The Russian national arrested this month by Czech police in cooperation with the FBI is believed to have been involved in the hacking of social media company LinkedIn in 2012.
Czech police announced on Wednesday that they had arrested a Russian citizen suspected of launching cyberattacks on the United States. Since the announcement came shortly after the U.S. formally accused the Russian government of hacking political organizations, some believed the arrest might be connected to the attacks attributed by experts to sophisticated Russia-linked cyber espionage groups.
However, LinkedIn said the man arrested by Czech authorities is actually tied to the 2012 breach that affected well over 100 million of its users. A U.S. official confirmed for Reuters that the suspect is not believed to be linked to the recent politics-related cyberattacks.
”Following the 2012 breach of LinkedIn member information, we have remained actively involved with the FBI’s case to pursue those responsible,” LinkedIn stated. “We are thankful for the hard work and dedication of the FBI in its efforts to locate and capture the parties believed to be responsible for this criminal activity.”
Czech authorities now have to decide if they will extradite the suspect to the United States.
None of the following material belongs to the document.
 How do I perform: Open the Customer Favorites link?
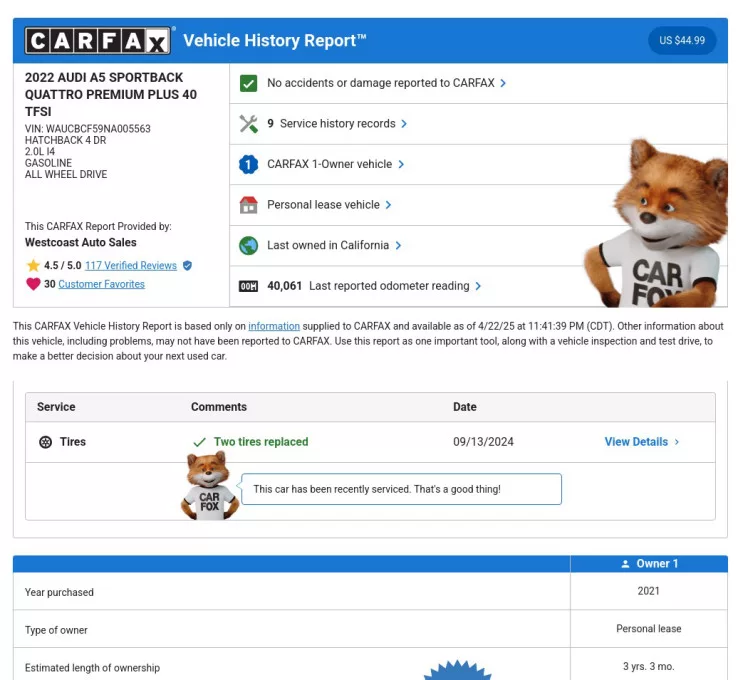(x=101, y=284)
However, Russian news agency TASS reported that authorities in Moscow insist that the man be handed over to Russia.
The BBC said the man was identified as 29-year-old Yevgeniy N. He was reportedly arrested by Czech police on October 5.
Until recently, the world believed the 2012 LinkedIn breach affected only 6.5 million accounts. However, in May, hackers offered to sell 167 million LinkedIn accounts, including 117 million that included passwords, for 5 bitcoins ($2,200).
Two individuals, known online as “Peace” and “Tessa88,” had offered to sell the LinkedIn data. However, an investigation conducted by security firm InfoArmor revealed that LinkedIn and other popular services that suffered serious data breaches in around the same period may have been targeted by professional black hat hackers from Eastern Europe.
The same hackers are also believed to be connected to the massive 2014 breach suffered by Yahoo. The tech giant blamed the attack on a state-sponsored actor, but InfoArmor said a state-sponsored party may have actually acquired the Yahoo data from the black hat hackers.